So, I plan on running an urban campaign in the not-too-distant future, and the city will be built on top of an underground ruined city. Obviously, then, these ruins will be visited multiple times during the campaign. Therefore, I want a system less random than a simple encounter table - so they know when they've visited the same place multiple times, and also so we have a reliable way of tracking how far they are from the exit, for example - but less simple than just a hexmap. The ruins are meant to be filled with twists and turns, so I want to keep some chance of them getting lost, even in an area they've already been through. That can't happen if they can see the whole hexmap in front of them.

The ruins are too big, and mostly uninhabited, so it doesn't make sense to have each and every corridor mapped out.

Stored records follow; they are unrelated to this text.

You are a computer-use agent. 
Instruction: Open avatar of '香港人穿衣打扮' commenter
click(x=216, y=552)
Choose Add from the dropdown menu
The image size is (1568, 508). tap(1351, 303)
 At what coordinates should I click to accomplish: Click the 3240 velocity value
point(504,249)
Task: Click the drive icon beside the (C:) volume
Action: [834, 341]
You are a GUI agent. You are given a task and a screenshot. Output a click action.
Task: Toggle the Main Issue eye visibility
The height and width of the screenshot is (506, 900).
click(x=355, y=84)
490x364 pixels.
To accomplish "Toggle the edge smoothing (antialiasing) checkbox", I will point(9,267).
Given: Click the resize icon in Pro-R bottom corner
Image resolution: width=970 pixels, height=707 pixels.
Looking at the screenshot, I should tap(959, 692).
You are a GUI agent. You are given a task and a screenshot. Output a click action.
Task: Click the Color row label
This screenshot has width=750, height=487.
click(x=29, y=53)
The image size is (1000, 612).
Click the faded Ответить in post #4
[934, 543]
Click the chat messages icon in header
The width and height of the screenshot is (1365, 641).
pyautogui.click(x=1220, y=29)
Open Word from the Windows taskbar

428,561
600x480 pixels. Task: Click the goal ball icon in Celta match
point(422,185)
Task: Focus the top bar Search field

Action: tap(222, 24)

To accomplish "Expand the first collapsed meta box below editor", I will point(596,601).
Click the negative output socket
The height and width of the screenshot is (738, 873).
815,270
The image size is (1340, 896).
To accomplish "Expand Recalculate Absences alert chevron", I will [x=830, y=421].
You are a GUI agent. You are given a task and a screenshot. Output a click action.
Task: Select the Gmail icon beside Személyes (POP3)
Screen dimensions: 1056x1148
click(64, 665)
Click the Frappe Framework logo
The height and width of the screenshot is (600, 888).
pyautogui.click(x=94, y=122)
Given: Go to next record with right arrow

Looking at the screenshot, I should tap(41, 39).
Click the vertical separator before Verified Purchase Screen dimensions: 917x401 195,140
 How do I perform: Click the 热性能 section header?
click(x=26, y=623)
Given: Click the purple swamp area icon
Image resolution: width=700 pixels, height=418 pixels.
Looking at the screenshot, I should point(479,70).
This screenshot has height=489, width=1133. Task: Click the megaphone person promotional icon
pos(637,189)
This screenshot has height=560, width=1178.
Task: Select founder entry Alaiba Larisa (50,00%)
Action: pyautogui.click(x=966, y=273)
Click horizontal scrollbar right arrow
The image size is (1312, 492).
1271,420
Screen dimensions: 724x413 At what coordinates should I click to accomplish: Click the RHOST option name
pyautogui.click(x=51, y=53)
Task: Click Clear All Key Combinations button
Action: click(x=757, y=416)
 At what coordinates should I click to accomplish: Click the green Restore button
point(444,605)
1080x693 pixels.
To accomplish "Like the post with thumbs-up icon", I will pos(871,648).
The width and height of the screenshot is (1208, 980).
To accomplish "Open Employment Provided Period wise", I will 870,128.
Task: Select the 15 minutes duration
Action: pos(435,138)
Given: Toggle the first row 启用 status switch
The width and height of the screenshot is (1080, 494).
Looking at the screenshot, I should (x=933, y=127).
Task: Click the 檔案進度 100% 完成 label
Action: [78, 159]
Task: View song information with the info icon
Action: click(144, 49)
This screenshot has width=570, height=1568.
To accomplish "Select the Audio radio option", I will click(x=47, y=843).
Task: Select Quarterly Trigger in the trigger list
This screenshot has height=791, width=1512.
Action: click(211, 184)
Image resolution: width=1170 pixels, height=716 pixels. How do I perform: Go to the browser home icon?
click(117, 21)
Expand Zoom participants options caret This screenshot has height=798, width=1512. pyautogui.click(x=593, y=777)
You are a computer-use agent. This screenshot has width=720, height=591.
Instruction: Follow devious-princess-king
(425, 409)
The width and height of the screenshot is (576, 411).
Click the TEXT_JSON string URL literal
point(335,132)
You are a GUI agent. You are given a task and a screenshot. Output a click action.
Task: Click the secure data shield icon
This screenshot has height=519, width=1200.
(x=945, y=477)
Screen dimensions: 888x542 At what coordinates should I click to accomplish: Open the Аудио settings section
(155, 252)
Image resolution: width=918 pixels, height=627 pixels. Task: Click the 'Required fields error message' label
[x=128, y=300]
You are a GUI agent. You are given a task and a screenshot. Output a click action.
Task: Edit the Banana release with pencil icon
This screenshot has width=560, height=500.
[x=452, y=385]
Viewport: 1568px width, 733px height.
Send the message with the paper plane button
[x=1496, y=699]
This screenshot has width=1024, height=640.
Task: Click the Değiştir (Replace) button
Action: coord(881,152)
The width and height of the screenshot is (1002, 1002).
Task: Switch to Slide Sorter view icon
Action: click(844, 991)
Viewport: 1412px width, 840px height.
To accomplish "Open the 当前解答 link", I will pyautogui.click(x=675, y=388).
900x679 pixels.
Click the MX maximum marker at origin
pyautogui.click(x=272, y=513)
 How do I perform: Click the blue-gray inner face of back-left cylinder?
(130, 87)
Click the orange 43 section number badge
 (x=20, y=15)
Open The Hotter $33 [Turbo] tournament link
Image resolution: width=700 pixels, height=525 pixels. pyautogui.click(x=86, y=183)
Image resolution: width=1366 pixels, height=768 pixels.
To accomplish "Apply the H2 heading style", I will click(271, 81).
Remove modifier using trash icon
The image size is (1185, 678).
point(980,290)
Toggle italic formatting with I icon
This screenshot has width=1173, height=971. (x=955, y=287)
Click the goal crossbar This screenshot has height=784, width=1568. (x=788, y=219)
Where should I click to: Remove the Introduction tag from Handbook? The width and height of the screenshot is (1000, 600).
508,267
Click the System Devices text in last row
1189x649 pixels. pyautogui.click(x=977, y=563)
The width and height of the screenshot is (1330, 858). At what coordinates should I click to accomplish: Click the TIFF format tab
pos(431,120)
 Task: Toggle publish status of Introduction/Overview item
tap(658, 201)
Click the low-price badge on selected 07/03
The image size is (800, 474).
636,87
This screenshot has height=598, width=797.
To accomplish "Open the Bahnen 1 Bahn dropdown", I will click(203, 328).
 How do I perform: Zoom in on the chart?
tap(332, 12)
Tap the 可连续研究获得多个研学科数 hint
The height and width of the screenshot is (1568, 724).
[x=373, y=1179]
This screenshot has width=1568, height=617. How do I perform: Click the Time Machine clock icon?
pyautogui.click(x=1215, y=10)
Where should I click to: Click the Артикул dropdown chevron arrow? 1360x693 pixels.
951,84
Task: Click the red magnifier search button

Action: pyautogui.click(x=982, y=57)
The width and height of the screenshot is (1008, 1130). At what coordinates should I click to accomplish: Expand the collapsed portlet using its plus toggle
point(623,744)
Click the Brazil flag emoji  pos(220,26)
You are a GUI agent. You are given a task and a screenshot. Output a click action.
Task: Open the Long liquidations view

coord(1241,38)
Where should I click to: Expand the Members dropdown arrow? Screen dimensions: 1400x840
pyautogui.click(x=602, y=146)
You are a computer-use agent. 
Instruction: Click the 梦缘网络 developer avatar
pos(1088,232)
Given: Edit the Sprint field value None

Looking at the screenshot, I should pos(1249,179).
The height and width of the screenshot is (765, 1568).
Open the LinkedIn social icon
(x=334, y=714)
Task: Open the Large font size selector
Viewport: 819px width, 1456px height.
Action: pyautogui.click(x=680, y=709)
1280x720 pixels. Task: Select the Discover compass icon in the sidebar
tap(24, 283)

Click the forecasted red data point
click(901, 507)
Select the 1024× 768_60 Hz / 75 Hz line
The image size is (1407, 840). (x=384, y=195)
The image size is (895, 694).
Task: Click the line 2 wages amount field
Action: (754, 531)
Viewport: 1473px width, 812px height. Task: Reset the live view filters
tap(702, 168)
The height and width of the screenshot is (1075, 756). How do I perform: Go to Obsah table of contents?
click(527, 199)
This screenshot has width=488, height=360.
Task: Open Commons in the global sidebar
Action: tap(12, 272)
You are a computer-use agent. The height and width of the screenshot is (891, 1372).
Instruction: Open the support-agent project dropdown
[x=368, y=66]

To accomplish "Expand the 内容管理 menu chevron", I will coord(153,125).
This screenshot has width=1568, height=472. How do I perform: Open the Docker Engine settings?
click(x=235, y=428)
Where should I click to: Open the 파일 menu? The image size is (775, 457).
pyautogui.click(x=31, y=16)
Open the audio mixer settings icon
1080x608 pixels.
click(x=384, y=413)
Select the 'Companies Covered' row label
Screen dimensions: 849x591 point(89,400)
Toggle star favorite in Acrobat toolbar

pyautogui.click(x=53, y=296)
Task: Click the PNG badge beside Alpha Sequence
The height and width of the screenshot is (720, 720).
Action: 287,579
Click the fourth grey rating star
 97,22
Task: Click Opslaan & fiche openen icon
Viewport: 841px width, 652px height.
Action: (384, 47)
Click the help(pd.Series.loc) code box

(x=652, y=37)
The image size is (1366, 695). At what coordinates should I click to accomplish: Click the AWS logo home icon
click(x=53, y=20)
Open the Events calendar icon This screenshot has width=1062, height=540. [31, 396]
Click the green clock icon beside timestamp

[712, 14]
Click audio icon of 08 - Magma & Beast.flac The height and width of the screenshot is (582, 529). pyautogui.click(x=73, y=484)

Right now, I'm thinking of working from a hexmap, but only letting the players see their hex, and the immediate vicinity (Online game, so hiding and revealing sections is very simple,) but I'm hoping to design something that adds a bit more chance or uncertainty to the mix.

So, here's what I'm looking for from the system in a nutshell.

Places and rough distances MUST be consistent (IE, section A leads to sections B and F, but never D. This doesn't change next time you visit.)
Uncertainty in outcome, either because of poor rolls or faulty memories. Getting lost is possible, even if you've traveled the route before.
Enough abstraction that a complete map of every room is unnecessary.
Ideally, the system should be simple enough for the players to have a basic grasp of what's happening behind the scenes.
Ideally, the players should be given meaningful choices to affect the outcome of travel.



Does anyone have even a rough idea of what I could do to make this work? I obviously don't expect you guys to build an entire system from the ground up, but if anyone has an idea for a basic mechanic, or knows of another system that does this sort of thing well, I'd appreciate it greatly!

Quertus
2020-04-24, 01:16 PM
Places and rough distances MUST be consistent (IE, section A leads to sections B and F, but never D. This doesn't change next time you visit.)
Uncertainty in outcome, either because of poor rolls or faulty memories. Getting lost is possible, even if you've traveled the route before.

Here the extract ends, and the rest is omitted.